2012年度国際スリラー作家協会最優秀長編賞、2011年度LAタイムズ文学賞ミステリ/スリラー部門受賞の他、「このミステリーがすごい!」2014年度海外篇トップ、週間文春ミステリーベスト10の2013年トップ、「SFが読みたい!」ベストSF2013海外篇5位など様々な分野で高い評価を得た。
【いつ出たの?分量は?読みやすい?】
原書は 11/22/63, by Stephen King, 2011。日本語版は2013年9月15日第一刷。単行本ソフトカバー縦二段組で上下巻、本文約519頁+507頁=約1,026頁に加え、著者あとがき8頁+訳者あとがき4頁。9ポイント24字×20行×2段×(519頁+507頁)=約984,960字、400字詰め原稿用紙で約2,463枚。文庫本なら5分冊でもおかしくない巨大容量。
文章は読みやすい。内容も特に難しくないが、1950年代終盤~1960年初頭の世界情勢やアメリカの風俗に詳しいと、更に楽しめる。
最も重要なのはジョン・F・ケネディ及びその暗殺事件で、出来れば Wikipedia などで軽く調べておこう。当時JFKは絶大な人気を誇っていた、いや今でも人気があるのだ。次に音楽で、グレン・ミラーのイン・ザ・ムード(→Youtube)。名前は知らなくても、聞けば「ああ、この曲ね」とピンとくると思う。
【どんな話?】
ハイスクールの英語教師ジェイク・エピングは、余命いくばくもない友人のアツ・テンプルトンから、大変な使命を負かされてしまう。1958年9月9日に通じる「穴」を通って時を遡り、1963年11月22日のケネディ大統領暗殺を阻止してくれ、と。「穴」の向こうは、常に1958年9月9日。向うで5年間は過ごさねばならない。

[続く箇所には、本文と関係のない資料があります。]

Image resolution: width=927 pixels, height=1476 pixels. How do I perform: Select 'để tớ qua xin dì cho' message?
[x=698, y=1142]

決意を固めたジェイクは、準備を整え1950年代終盤のアメリカへ向かうが…
【感想は?】
活き活きと描かれた50年代終盤~60年代初頭のアメリカの様子が楽しい。
まずは、どこでも誰でもタバコを吸っていること。バスの中でも吸いまくりだ。当時は喫煙の害も知られておらず、嫌煙権なんてのもなかったのだ。おまけに吸殻は道端に平気で捨ててた。若い人は「とんでもねー」と思うだろうが、当時はアメリカも日本も似たようなもんだった。

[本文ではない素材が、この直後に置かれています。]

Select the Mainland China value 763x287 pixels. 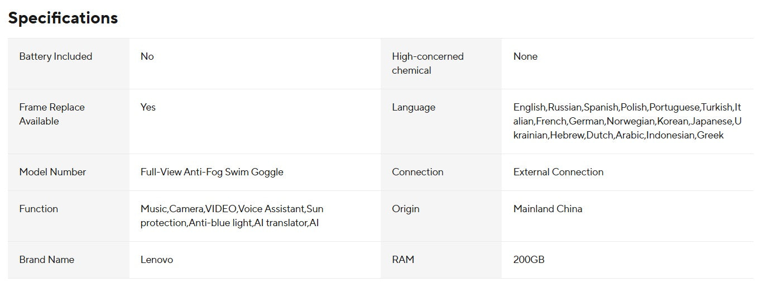coord(548,209)
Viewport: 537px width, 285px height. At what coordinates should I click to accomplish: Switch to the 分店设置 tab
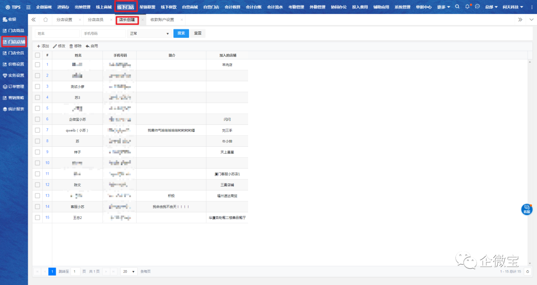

次に、車。主人公のジェイクが一目惚れするのが、フォード・サンライナー(→Google画像検索)。やたら長いフロント・ノーズ、いかにも板金なカクカクしたボディ、意味不明なテール・フィン。燃費なにそれ美味しいのってな雰囲気プンプンで、それも含め繁栄するアメリカの空気が現れた車だろう。
そして、音楽。
この作品のテーマソングとも言えるグレン・ミラーのイン・ザ・ムードもそうだが、クスっとしたのがチャック・ベリー。昔はポップ・ミュージック、それも若者向けの音楽はラジオを介して広がるものだったし、育ちのいい白人は黒人の音楽なんか聴かないとされていた。

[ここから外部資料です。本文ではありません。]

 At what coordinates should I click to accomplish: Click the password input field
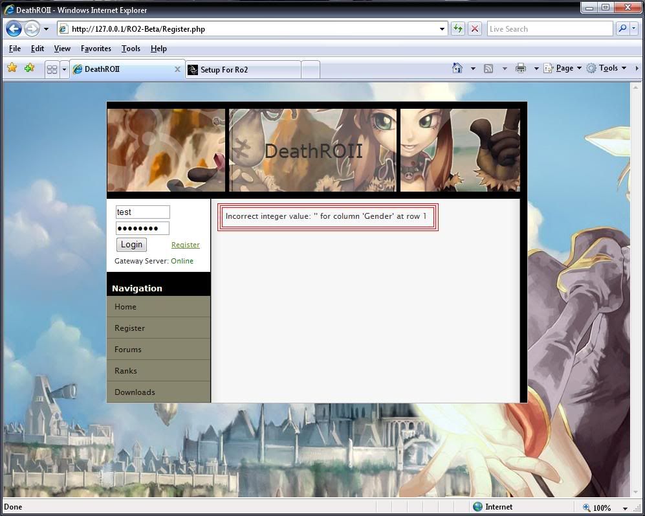[142, 228]
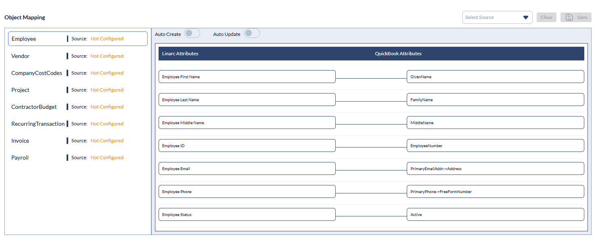
Task: Click the Employee Status attribute field
Action: (x=247, y=214)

テレビなら、見た瞬間にチャック・ベリーが黒人だとバレるが、ラジオならバレない。そこで、若者たちは「彼は白人だ」ってことにして、父ちゃん母ちゃんの雷を避けたわけ。
現在、ブルースの流れを汲む音楽を演じる白人ミュージシャンは多い、どころか、ジャズやロックのミュージシャンでブルースの影響を受けていない人を探す方が難しい。今はそれが当たり前だが、当時はブルースも黒人音楽の一端であり、今とはだいぶ位置づけが違っていたわけで、ブルースを演るってのは、それだけでちょっとした政治的な姿勢をしていたんだろう。
他にも、テレビ番組・小説そして食べ物と、オジサンオバサンには懐かしいシロモノが次から次へと押し寄せてくる。
これもベテランの風格か、過去作読者にはちょっとしたクスグリが用意されているのも嬉しい所。私が判ったのは「図書館警察」「IT」「ランゴリアーズ」だけだが、キング作品を沢山読んでいる人は、もっと見つかるだろう。
といったファン・サービスばかりではなく、当然ながら魅力的な登場人物もいっぱい。
私が最も印象的に感じたのは、マーゲリート・オズワルド。ケネディ暗殺事件の犯人、リー・オズワルドの母ちゃん。そう、母親というより母ちゃんって表現がピッタリ。
とにかく人の話は聞かない。常に自分の考えが最善だと思っている。息子のリーが何を言おうと、自分の厚意は無条件に受け入れるべきだと信じ込んでいる。何も恐れず、いかなる妨害にもめげず突き進む。話し始めたら止まらない。相手が持ち出した話題には決して乗らない。自分が話したいテーマだけをしゃべりまくる。
この作品中のリーはしょうもない厨二病の若造なんだが、マーゲリートが絡むと途端にリーに同情したくなるから不思議だ。やっぱり、どこにでもいるんだな、こういう人って…とか思ってたら、後半になって、もっと強烈な人が出てくるからキングは侮れない。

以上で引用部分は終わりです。